Weighted round robin
In addition to its DNS name, each server in this algorithm is also assigned a ‘weight.’ The weight determines which servers should have priority over others to handle incoming requests. An administrator decides how each server will be weighted based upon its capacity and the needs of the network.
In this algorithm, a computation simplifies (or hashes) the IP address of the incoming request into a smaller value called a hash key. This unique hash key (which represents the user’s IP address) is then used as the basis to decide how to route the request to a specific server.
As the name indicates, this algorithm gives priority to the server with the fewest active connections when a new client request is received.
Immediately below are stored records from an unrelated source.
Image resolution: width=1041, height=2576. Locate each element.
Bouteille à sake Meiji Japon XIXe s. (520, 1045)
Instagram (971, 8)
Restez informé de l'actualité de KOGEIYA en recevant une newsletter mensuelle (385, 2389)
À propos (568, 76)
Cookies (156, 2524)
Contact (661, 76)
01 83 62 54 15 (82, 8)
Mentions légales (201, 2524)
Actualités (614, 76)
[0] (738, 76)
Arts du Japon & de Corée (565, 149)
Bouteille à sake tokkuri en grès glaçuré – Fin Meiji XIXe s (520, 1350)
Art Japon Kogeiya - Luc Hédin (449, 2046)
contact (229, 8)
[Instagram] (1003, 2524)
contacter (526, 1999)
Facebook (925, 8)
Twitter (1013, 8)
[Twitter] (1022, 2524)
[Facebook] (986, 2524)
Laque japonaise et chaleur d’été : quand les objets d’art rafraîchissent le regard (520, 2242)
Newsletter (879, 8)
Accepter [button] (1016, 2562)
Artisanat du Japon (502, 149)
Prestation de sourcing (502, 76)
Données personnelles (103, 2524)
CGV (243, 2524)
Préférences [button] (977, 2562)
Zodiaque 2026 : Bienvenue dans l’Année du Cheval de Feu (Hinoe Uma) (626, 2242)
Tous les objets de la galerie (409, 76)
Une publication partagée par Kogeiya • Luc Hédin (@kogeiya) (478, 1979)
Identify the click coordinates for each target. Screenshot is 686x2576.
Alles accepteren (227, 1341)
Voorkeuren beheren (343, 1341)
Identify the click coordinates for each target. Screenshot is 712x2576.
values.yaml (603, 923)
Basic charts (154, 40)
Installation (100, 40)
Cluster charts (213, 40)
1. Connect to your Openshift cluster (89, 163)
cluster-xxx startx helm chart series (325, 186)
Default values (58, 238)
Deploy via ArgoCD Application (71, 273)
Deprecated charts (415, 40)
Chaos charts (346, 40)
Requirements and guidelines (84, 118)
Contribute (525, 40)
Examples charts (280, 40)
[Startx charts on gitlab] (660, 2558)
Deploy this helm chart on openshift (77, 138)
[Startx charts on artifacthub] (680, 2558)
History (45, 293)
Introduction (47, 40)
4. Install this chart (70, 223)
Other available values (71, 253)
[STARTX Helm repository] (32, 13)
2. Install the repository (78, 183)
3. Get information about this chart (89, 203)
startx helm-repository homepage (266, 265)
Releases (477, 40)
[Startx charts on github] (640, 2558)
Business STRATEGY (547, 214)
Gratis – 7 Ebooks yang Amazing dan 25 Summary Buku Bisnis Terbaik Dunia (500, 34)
This method helps to prevent servers from becoming overloaded with connections, and to maintain a consistent load across servers at all times.
Least response time
This algorithm combines the least connection method with the shortest average server response time. Both the number of connections, and the time it takes for a server to perform requests and send a response, are evaluated. The fastest server with the fewest active connections will receive the incoming request.
While the primary purpose of any load balancer is to distribute traffic, there are several types of load balancers that serve specific functions.
Network load balancers
Network load balancers optimize traffic and reduce latency across local and wide area networks. They use network information such as IP addresses and destination ports, along with TCP and UDP protocols, to route network traffic and provide enough throughput to satisfy user demand.
Application load balancers
These load balancers use application content such as URLs, SSL sessions and HTTP headers to route API request traffic. Because duplicate functions exist across multiple application servers, examining application-level content helps determine which servers can fulfill specific requests quickly and reliably.
Virtual load balancers
With the rise of virtualization and VMware technology, virtual load balancers are now being used to optimize traffic across servers, virtual machines and containers. Open-source container orchestration tools like Kubernetes offer virtual load balancing capabilities to route requests between nodes from containers in a cluster.
Global server load balancers
This type of load balancer routes traffic to servers across multiple geographic locations to ensure application availability. User requests can be assigned to the closest available server, or if there is a server failure, to another location with an available server. This failover capability makes global server load balancing a valuable component of disaster recovery.